Inverawe Smokehouses, Scotland’s leading smokery, has supplied Taste with this delicious recipe ideal for all the family to enjoy during the autumn.

25g butter
1 small onion, very finely chopped
450g par-smoked salmon
150ml dry white wine
A good squeeze of fresh lemon juice
3 tbsp chopped fresh parsley
350g cooked floury potatoes, mashed
3-4 tbsp flour
2 eggs, beaten
125g fresh or dried natural breadcrumbs, for coating
Vegetable oil, for deep-frying
Salt and freshly ground black pepper

Melt the butter in a frying pan then add the onion and cook for 2 minutes. Lay in the par-smoked salmon, skin side uppermost, and pour over the wine.

Bring to the boil, turn down the heat, cover and simmer for about 6-8 minutes or until the fish is just cooked.

Lift the salmon out on to a plate, add a squeeze of lemon to the pan juices then boil hard for about 2 minutes until reduced to 2 tablespoons.

Skin and flake the salmon then stir in the parsley and plenty of seasoning. Beat the reduced pan juices into the mashed potato, then mix into the fish, only mixing until the mixture starts to bind together.

Divide the mixture into 12 and roll into balls. Lightly press each ball to flatten it and shape into fishcakes.
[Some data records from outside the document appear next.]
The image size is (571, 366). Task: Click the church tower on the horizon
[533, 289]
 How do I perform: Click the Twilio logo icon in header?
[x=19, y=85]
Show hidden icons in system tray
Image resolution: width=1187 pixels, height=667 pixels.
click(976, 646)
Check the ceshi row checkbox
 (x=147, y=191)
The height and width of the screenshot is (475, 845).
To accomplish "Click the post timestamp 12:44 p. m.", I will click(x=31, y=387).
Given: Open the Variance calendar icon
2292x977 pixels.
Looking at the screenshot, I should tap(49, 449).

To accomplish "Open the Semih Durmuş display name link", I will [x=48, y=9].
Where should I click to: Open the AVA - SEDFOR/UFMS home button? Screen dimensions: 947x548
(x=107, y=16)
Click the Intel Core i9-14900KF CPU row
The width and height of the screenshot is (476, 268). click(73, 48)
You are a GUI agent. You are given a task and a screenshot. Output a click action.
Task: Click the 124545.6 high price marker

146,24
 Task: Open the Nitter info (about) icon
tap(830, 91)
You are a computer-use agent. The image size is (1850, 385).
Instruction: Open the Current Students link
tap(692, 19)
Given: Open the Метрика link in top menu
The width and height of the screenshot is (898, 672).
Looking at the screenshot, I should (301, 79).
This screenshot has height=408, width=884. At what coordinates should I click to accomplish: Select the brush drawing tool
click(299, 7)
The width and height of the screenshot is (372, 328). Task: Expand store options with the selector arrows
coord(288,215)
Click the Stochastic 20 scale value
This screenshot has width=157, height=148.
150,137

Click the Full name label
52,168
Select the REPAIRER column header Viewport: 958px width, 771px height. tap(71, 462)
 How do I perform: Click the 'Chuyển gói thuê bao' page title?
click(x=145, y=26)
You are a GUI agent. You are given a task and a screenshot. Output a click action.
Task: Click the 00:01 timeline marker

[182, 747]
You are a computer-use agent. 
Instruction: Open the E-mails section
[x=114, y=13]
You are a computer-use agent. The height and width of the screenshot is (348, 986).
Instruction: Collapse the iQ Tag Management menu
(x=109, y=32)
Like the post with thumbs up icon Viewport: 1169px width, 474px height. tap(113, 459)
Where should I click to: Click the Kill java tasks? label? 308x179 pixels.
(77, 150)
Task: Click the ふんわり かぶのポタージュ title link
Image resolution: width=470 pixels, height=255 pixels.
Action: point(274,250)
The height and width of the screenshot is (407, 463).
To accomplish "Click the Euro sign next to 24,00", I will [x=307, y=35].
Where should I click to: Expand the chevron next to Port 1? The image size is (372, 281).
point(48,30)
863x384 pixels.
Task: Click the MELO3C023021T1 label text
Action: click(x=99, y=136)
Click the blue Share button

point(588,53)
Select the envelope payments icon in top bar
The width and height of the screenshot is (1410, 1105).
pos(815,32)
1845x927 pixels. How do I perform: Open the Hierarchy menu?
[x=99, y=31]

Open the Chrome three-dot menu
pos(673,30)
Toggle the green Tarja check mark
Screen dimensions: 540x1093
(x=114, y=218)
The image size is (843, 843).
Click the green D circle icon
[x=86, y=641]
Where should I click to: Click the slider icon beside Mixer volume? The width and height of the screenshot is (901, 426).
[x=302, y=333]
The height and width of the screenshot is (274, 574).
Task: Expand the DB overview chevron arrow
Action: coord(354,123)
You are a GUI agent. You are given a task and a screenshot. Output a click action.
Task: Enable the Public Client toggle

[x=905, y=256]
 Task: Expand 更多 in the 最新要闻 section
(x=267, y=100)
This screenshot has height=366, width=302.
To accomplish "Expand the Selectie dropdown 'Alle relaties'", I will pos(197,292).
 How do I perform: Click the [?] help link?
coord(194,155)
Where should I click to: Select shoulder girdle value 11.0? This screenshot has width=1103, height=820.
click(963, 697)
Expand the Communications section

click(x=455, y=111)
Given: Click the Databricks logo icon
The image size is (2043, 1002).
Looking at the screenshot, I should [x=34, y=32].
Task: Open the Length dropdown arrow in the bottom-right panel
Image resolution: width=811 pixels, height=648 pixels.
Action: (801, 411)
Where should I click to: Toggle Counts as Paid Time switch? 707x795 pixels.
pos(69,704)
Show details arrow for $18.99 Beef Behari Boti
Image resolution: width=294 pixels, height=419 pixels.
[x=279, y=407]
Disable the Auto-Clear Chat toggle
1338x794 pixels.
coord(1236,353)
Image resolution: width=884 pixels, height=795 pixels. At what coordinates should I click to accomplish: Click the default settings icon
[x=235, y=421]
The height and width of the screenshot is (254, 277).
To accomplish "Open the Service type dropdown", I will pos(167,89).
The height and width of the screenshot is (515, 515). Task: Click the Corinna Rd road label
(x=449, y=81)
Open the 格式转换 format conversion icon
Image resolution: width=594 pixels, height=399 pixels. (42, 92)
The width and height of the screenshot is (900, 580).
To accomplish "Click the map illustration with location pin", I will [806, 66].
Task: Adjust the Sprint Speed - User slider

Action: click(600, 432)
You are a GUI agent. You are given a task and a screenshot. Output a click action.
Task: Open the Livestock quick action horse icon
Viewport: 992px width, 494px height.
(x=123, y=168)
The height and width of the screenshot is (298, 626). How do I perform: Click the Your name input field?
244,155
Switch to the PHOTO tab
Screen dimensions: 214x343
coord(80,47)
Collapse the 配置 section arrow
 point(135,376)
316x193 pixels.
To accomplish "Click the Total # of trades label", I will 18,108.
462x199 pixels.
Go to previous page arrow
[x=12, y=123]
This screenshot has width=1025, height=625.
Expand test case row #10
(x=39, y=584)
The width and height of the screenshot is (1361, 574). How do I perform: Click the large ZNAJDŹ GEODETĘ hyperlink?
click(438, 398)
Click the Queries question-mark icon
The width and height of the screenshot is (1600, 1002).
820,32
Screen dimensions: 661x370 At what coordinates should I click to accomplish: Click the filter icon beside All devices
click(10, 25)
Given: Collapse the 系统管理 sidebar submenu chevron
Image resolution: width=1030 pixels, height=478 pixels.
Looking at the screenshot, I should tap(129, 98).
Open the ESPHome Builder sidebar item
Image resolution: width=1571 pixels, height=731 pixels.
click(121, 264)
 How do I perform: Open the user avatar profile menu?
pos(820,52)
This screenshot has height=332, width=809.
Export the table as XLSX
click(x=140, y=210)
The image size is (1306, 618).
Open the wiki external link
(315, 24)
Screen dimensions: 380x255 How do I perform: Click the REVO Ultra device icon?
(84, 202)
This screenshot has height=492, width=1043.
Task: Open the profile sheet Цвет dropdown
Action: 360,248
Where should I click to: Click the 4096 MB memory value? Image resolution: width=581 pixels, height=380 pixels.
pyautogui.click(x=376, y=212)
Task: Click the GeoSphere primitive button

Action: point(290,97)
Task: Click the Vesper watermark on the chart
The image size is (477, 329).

Dip each one in flour, then egg and then crumbs to coat really well – if necessary coat them twice.

The fish cakes can be frozen at this stage to cook at a later date.

To cook, either pan-fry in hot oil for 2 minutes on each side, or for complete perfection, fry them in batches in a deep fat fryer at 180C to give them an even colour.

They will take about 5 minutes, then drain well on kitchen paper and serve with Hollandaise sauce.